Segundo Vander, o debate sobre supersalários exigia uma resposta institucional clara. Na avaliação do deputado, o STF assumiu esse papel ao liderar um entendimento para conter abusos e estabelecer parâmetros mais rígidos para o pagamento de verbas indenizatórias.
A decisão do Supremo foi aprovada em votação conjunta conduzida pelos ministros Gilmar Mendes e Flávio Dino. O tribunal fixou a tese de que somente verbas indenizatórias previstas em lei nacional poderão ser pagas, e ainda assim dentro de um limite: esses adicionais poderão chegar, no máximo, a 35% do teto constitucional. Auxílios e gratificações concedidos apenas por atos administrativos, sem base em lei nacional, deverão ser extintos imediatamente.
Pelas regras anunciadas, o teto atual dos ministros do STF é de R$ 46.366,19. Com isso, a parcela adicional permitida pode alcançar até R$ 16.228,16, respeitado o limite de 35%. As novas diretrizes também se estendem a defensorias, advocacia pública e tribunais de contas, e começam a valer a partir da remuneração paga em maio.

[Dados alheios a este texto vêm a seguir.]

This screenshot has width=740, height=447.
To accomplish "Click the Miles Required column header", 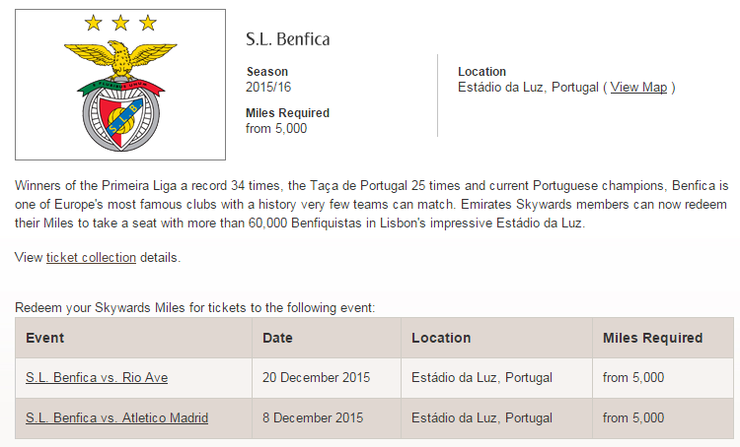I will pyautogui.click(x=653, y=338).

O impacto da medida é expressivo. Durante o julgamento, o ministro Alexandre de Moraes estimou economia anual de cerca de R$ 7 bilhões aos cofres públicos com o fim de pagamentos fora dos parâmetros definidos pelo Supremo. O presidente da Corte, ministro Edson Fachin, afirmou que a decisão reforça o compromisso do tribunal com a moderação remuneratória no serviço público.
No caso de Mato Grosso do Sul, reportagem publicada nesta quinta-feira aponta que os penduricalhos pagos a promotores e procuradores do Ministério Público estadual somaram R$ 89,6 milhões no ano passado. O mesmo levantamento informa que, em dezembro, houve casos de remunerações acima de R$ 300 mil no órgão, cenário que intensificou a pressão pública pelo corte dos adicionais.
Com o novo entendimento do STF, o debate sobre supersalários ganha um novo capítulo. Para Vander, a decisão corrige distorções e sinaliza que a valorização do serviço público não pode ser confundida com privilégios que afrontem o teto constitucional.